───── Document passage

# My Jetta V on air..Need som help :(



## Danna16vt (Oct 18, 2004)

*My Jetta V on air..Fixed the problems, and new pics added! *

Hello!
My name is Dan Henning, and I am from Norway..
This is my Jetta 2.0 TDI, and I have just mounted a G.A.S Airride kit..
The strange thing is that the bags seems to go a lot lower in the rear..And I can't go really low in the front..
Have some of you people with air had the same problem ? And what can I do to fix it ?










































_Modified by Danna16vt at 4:54 PM 5-6-2008_


----------



## Plain (Jun 14, 2004)

*FV-QR*

Cnotch. If that doesnt get you down then you need to modify your struts or upper mount. Its all about reducing the space between the top of the tire and the bottom of the shock tower.


----------



## Plain (Jun 14, 2004)

*FV-QR*

BTW NICE CAR and WHEELS!


----------



## dashrendar (May 3, 2004)

*Re: FV-QR (Plain)*


_Quote, originally posted by *Plain* »_BTW NICE CAR and WHEELS!

x2!


----------



## mbg_euros (Feb 14, 2008)

*Re: FV-QR (Plain)*


_Quote, originally posted by *Plain* »_Cnotch. If that doesnt get you down then you need to modify your struts or upper mount. Its all about reducing the space between the top of the tire and the bottom of the shock tower.

what he said

and WOW that is sick http://****************.com/smile/emthup.gif http://****************.com/smile/emthup.gif


----------



## V.Dubbin' (Feb 5, 2008)

*Re: FV-QR (mbg_euros)*

yah i used to have a lexus es 300 and had the same prob.. c-notch in the front fixed it.. however the c notch will always leave your car slightly lower.. bump for a reflex silver MKV jetta.. i have the same but a 2.5 and i wish i could do bags again


----------



## adharl (Dec 7, 2007)

*Re: FV-QR (mbg_euros)*








OMG that looks so good!


----------



## tchristemac (Feb 4, 2005)

──────────
───── Information provided

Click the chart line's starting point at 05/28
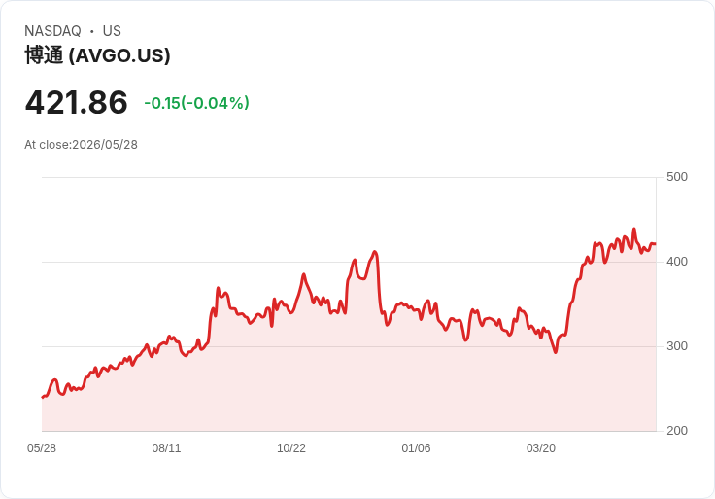43,397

──────────

- Directive 1: Name each distinct username that heads a post in the forum thread about the air-ride Jetta, counting every user once.
- Directive 2: Carry on the forum thread about the air-ride Jetta from the point where it stops.

- Final answer 1: Danna16vt, Plain, dashrendar, mbg_euros, V.Dubbin', adharl, tchristemac

- Final answer 2:
*Re: FV-QR (adharl)*


_Quote, originally posted by *adharl* »_







OMG that looks so good!

It does!!!


----------



## 71DubBugBug (Dec 3, 2006)

damn
more shots of that mk5


----------



## candela (Oct 19, 2002)

*Re: My Jetta V on air..Need som help  (Danna16vt)*









lookin good man


----------



## Danna16vt (Oct 18, 2004)

Thanks for the nice comments guys








The car is in for painting this weekend..Black roof and black mirrors







So I can post pics in a couple of days








But back to my problem..I Don't understand why I have to notch the front ? A friend of mine have the exactly same kit on his Golf mk5, and he goes a lot lower than me..He didn't have to c-notch anything..


----------



## jvon (Jun 22, 2007)

4th shot is money


----------



## Mr Schmidt (Sep 28, 2004)

*Re: (Danna16vt)*

Measure from the rockerpanel and down.
His car front lip is alot larger than your stock one and the car appears to be lower because of that.


----------



## crippled4life (Feb 19, 2006)

that car is saucy.


----------



## Danna16vt (Oct 18, 2004)

Thanks







More suggestions on what my problem could be ?


----------



## 71DubBugBug (Dec 3, 2006)

and someone needs to do a photoshoot with the car.


----------



## Santi (Mar 26, 2004)

*Re: (Danna16vt)*


_Quote, originally posted by *Danna16vt* »_Thanks







More suggestions on what my problem could be ?

maybe the way he has his bushings, or bearing. are you sure he didnt trim/cut anything else and didnt tell you? 
Do you have any pics of the struts


----------



## Mr Schmidt (Sep 28, 2004)

*Re: (Santi)*

Like I said, his car has a big ass front lip which makes the car look lower in the front than yours.
did you measure the distance between the rockerpanel and the pavement on both cars?


----------



## Danna16vt (Oct 18, 2004)

He didn't cut anything..








We measured about 29 cm on mine, and 24,5 on his..
Maybe have found a solution..I don't know what it is called in english because I suck in english..But his suspension in front goes through the thing that holds the suspension-strut(?) in the bottom..On my car, it is a little "bow" that keeps the suspension-strut from coming through..And maybe it is a 2-3-4 cm to get from cutting that "bow" ?
Did someone understand what I am saying ?







hehe


----------



## Santi (Mar 26, 2004)

*Re: (Danna16vt)*

The knuckle where the strut goes on the bottom has something on your car that prevents it from going lower into it??? 
trim it and let it settle more then if thats the problem, best thing is to take your frined wheel off and yours off, and measure in sections and where whats different. Maybe TDI's are set-up slightly different.


----------



## V.Dubbin' (Feb 5, 2008)

*Re: (Santi)*

post a picture of your friends car? maybe if we could see... it since were crossing language barriers now.. no offense im tryin to figure this out too.. like a math problem thats lasting 3 days hhaha


----------



## Danna16vt (Oct 18, 2004)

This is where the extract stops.